Linda Siegle and her partner have been together for more than 20 years. Laurel Awishus has lived with her partner for 30 years. And Claudia Sanchez has been with her spouse for almost 50 years.

All three women were finally able to marry their longtime partners in New Mexico last August after the Santa Fe County clerk began issuing marriage licenses to same-sex couples. So this year, for the first time, these couples will be allowed to file joint tax returns, just like all other married couples in the state.

Last summer, the U.S. Supreme Court struck down a section of the federal Defense of Marriage Act that restricted marriage to heterosexual unions. The court said all legal marriages must be treated the same. The federal government later announced that all same-sex couples’ legal marriages will be recognized for federal tax purposes.

And then in December, a state Supreme Court ruling made New Mexico the 17th state in the nation to recognize same-sex marriages.

Peter Doniger, a district coordinator for the AARP Foundation’s Tax-Aide, said newly married couples will now need to decide whether to file their taxes jointly or separately, depending on which status is more beneficial to them.

“If they’re legally married, they are in the same boat as anyone who is married … there are not separate rules,” he said.

“It will be our pleasure as American citizens to pay our taxes jointly, however it goes,” said Awishus, 71, who married her wife, Kathy Adelsheim, 65, last year in Santa Fe. “It’s like we’ve joined the rest of you.”

Under an IRS rule, same-sex couples also can amend their tax returns going back to 2010 if they were legally married as of Dec. 31, 2013.

Michael Parks, a former attorney with the Senior Citizens’ Law Office, will give a presentation for same-sex couples on federal benefits April 1 at Temple Beth Shalom.

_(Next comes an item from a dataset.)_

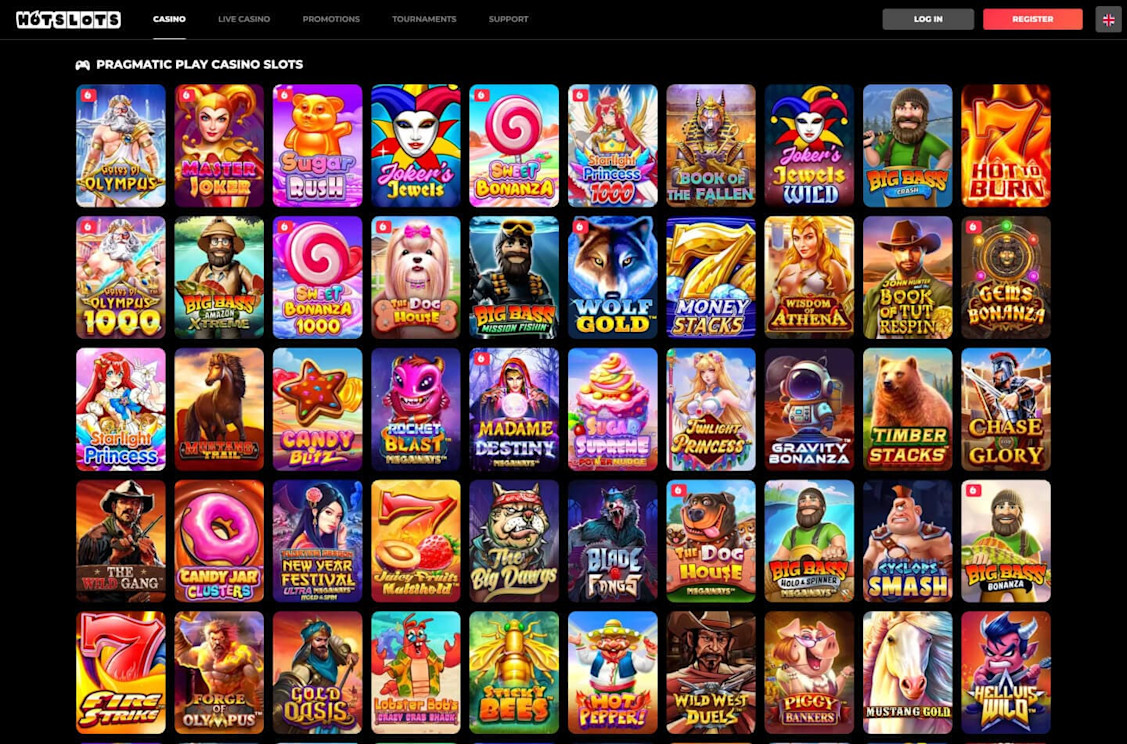
Task: Click the red badge on Sweet Bonanza
Action: [x=482, y=95]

A similar online presentation is available at the organization’s website,

“We decided, because our state’s Supreme Court [ruled same-sex marriages legal] in late December that it would be a good time to specifically address the impacts [on benefits],” Parks said.

Siegle, a member of the Santa Fe Community College Governing Board, said filing jointly with her spouse, Santa Fe County Commissioner Liz Stefanics, will mean a bigger tax refund than filing separately.

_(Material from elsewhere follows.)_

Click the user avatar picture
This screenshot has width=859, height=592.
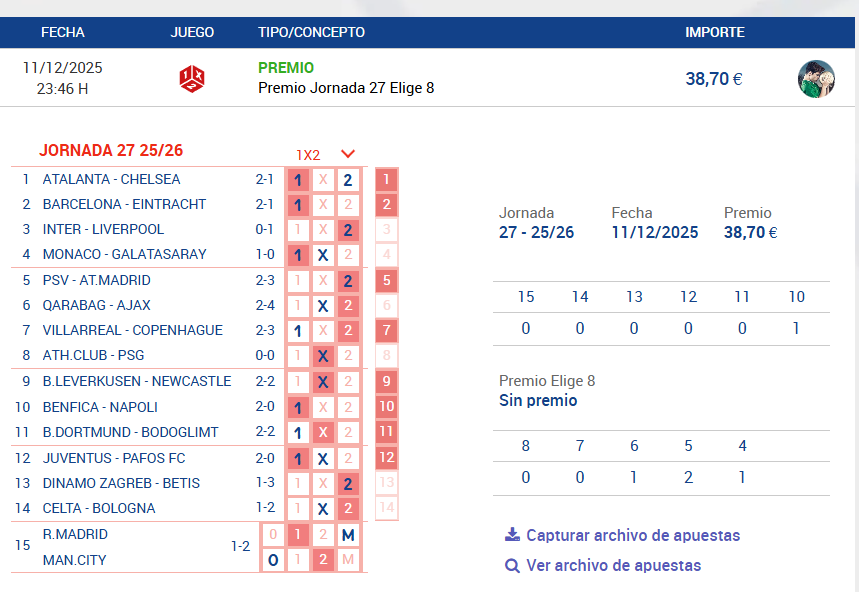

“So we’re happy about that,” Siegle said.

She and Stefanics were the first gay couple to be married in Santa Fe County in August, after the county clerk started issuing marriage licenses to same-sex couples. “It’s a level of protection that heterosexual couples have that those of us who are gay and lesbian would like to have also, and now … we do,” Siegle said.

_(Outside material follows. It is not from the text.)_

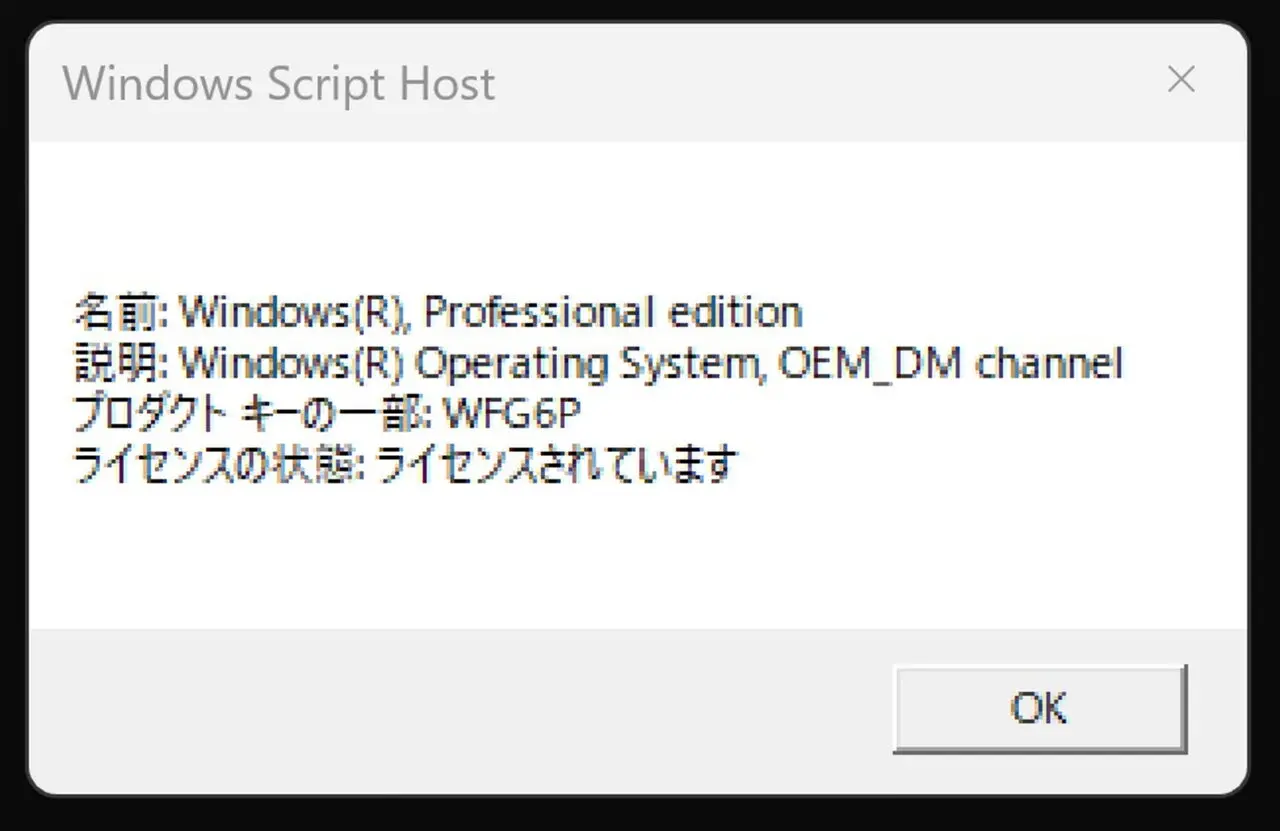Image resolution: width=1280 pixels, height=831 pixels.
Task: Click the gray footer left of OK
Action: point(450,708)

Monica Hardeman, a local agent with H&R Block, which helps prepare tax returns, said she has more same-sex couples as clients this year than in past years.

Donald Stout, 63, an accountant who married his husband three years ago in Iowa, which legalized same-sex marriage in 2009, said this is a big issue for gay couples who have been together for years but have had to file as single.

“We’ve been fighting for this for so long, because … we want our relationships to be recognized in an equal way as everyone else … and taxes is one [way],” Stout said. “But the most important thing was getting society to respect our relationships.”

Sanchez, 70, a retired nurse who married her spouse in Santa Fe in August, said, “We’ve felt a sense of complete freedom that we didn’t have before. It’s a sense that other people have taken for granted, that we never had.”